SUPPLIED DATA »
*-*-*
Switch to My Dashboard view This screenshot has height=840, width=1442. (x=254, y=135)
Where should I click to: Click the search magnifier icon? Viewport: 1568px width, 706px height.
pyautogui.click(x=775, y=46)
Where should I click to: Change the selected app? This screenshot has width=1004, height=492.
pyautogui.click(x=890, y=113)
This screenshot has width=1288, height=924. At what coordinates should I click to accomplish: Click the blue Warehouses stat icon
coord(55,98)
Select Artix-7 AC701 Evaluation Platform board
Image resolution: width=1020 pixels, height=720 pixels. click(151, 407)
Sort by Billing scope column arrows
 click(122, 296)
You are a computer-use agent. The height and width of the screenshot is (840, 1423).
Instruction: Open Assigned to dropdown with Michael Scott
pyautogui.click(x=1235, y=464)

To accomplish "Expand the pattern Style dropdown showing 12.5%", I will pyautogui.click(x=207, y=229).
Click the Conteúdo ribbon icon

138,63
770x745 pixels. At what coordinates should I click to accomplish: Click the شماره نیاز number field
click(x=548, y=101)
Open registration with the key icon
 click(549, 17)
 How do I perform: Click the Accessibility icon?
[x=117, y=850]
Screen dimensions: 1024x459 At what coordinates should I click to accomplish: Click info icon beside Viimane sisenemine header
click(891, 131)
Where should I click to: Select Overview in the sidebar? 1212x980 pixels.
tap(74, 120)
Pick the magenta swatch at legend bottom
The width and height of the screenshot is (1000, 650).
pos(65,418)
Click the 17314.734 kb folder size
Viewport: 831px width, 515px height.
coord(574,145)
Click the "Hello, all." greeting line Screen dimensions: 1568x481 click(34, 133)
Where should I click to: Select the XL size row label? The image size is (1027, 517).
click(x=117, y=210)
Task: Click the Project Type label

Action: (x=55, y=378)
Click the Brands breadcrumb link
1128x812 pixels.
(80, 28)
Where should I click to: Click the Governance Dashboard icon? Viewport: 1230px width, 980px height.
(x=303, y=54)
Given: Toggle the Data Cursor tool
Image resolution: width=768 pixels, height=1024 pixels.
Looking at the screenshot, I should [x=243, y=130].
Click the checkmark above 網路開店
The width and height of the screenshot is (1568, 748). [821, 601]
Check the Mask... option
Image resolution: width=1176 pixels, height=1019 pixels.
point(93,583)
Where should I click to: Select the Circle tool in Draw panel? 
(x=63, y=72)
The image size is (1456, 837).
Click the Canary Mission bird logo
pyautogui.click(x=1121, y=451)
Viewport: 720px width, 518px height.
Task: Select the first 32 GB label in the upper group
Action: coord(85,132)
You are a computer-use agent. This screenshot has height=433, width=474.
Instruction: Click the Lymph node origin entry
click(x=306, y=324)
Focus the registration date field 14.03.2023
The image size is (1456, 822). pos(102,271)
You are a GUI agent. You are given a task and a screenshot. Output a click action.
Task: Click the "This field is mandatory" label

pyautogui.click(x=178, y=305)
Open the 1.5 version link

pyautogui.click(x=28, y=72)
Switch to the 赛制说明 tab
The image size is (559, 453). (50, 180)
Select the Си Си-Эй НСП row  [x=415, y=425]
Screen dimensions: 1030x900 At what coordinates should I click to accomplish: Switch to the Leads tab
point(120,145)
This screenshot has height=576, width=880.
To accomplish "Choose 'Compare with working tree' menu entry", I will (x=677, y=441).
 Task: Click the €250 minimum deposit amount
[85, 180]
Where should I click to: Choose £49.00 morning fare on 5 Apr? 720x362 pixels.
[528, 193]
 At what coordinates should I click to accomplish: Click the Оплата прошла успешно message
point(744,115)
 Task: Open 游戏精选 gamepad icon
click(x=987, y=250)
*-*-*
STATED PROBLEM »
Rewrite every line of the items above as a numbered list, one entry per line, and leave out the blank lines.

EXERCISE ANSWER »
1. Switch to My Dashboard view This screenshot has height=840, width=1442. (x=254, y=135)
2. Where should I click to: Click the search magnifier icon? Viewport: 1568px width, 706px height.
3. pyautogui.click(x=775, y=46)
4. Where should I click to: Change the selected app? This screenshot has width=1004, height=492.
5. pyautogui.click(x=890, y=113)
6. This screenshot has width=1288, height=924. At what coordinates should I click to accomplish: Click the blue Warehouses stat icon
7. coord(55,98)
8. Select Artix-7 AC701 Evaluation Platform board
9. Image resolution: width=1020 pixels, height=720 pixels. click(151, 407)
10. Sort by Billing scope column arrows
11.  click(122, 296)
12. You are a computer-use agent. The height and width of the screenshot is (840, 1423).
13. Instruction: Open Assigned to dropdown with Michael Scott
14. pyautogui.click(x=1235, y=464)
15. To accomplish "Expand the pattern Style dropdown showing 12.5%", I will pyautogui.click(x=207, y=229).
16. Click the Conteúdo ribbon icon
17. 138,63
18. 770x745 pixels. At what coordinates should I click to accomplish: Click the شماره نیاز number field
19. click(x=548, y=101)
20. Open registration with the key icon
21.  click(549, 17)
22.  How do I perform: Click the Accessibility icon?
23. [x=117, y=850]
24. Screen dimensions: 1024x459 At what coordinates should I click to accomplish: Click info icon beside Viimane sisenemine header
25. click(891, 131)
26. Where should I click to: Select Overview in the sidebar? 1212x980 pixels.
27. tap(74, 120)
28. Pick the magenta swatch at legend bottom
29. The width and height of the screenshot is (1000, 650).
30. pos(65,418)
31. Click the 17314.734 kb folder size
32. Viewport: 831px width, 515px height.
33. coord(574,145)
34. Click the "Hello, all." greeting line Screen dimensions: 1568x481 click(34, 133)
35. Where should I click to: Select the XL size row label? The image size is (1027, 517).
36. click(x=117, y=210)
37. Task: Click the Project Type label
38. Action: (x=55, y=378)
39. Click the Brands breadcrumb link
40. 1128x812 pixels.
41. (80, 28)
42. Where should I click to: Click the Governance Dashboard icon? Viewport: 1230px width, 980px height.
43. (x=303, y=54)
44. Given: Toggle the Data Cursor tool
45. Image resolution: width=768 pixels, height=1024 pixels.
46. Looking at the screenshot, I should [x=243, y=130].
47. Click the checkmark above 網路開店
48. The width and height of the screenshot is (1568, 748). [821, 601]
49. Check the Mask... option
50. Image resolution: width=1176 pixels, height=1019 pixels.
51. point(93,583)
52. Where should I click to: Select the Circle tool in Draw panel? 
53. (x=63, y=72)
54. The image size is (1456, 837).
55. Click the Canary Mission bird logo
56. pyautogui.click(x=1121, y=451)
57. Viewport: 720px width, 518px height.
58. Task: Select the first 32 GB label in the upper group
59. Action: coord(85,132)
60. You are a computer-use agent. This screenshot has height=433, width=474.
61. Instruction: Click the Lymph node origin entry
62. click(x=306, y=324)
63. Focus the registration date field 14.03.2023
64. The image size is (1456, 822). pos(102,271)
65. You are a GUI agent. You are given a task and a screenshot. Output a click action.
66. Task: Click the "This field is mandatory" label
67. pyautogui.click(x=178, y=305)
68. Open the 1.5 version link
69. pyautogui.click(x=28, y=72)
70. Switch to the 赛制说明 tab
71. The image size is (559, 453). (50, 180)
72. Select the Си Си-Эй НСП row  [x=415, y=425]
73. Screen dimensions: 1030x900 At what coordinates should I click to accomplish: Switch to the Leads tab
74. point(120,145)
75. This screenshot has height=576, width=880.
76. To accomplish "Choose 'Compare with working tree' menu entry", I will (x=677, y=441).
77.  Task: Click the €250 minimum deposit amount
78. [85, 180]
79. Where should I click to: Choose £49.00 morning fare on 5 Apr? 720x362 pixels.
80. [528, 193]
81.  At what coordinates should I click to accomplish: Click the Оплата прошла успешно message
82. point(744,115)
83.  Task: Open 游戏精选 gamepad icon
84. click(x=987, y=250)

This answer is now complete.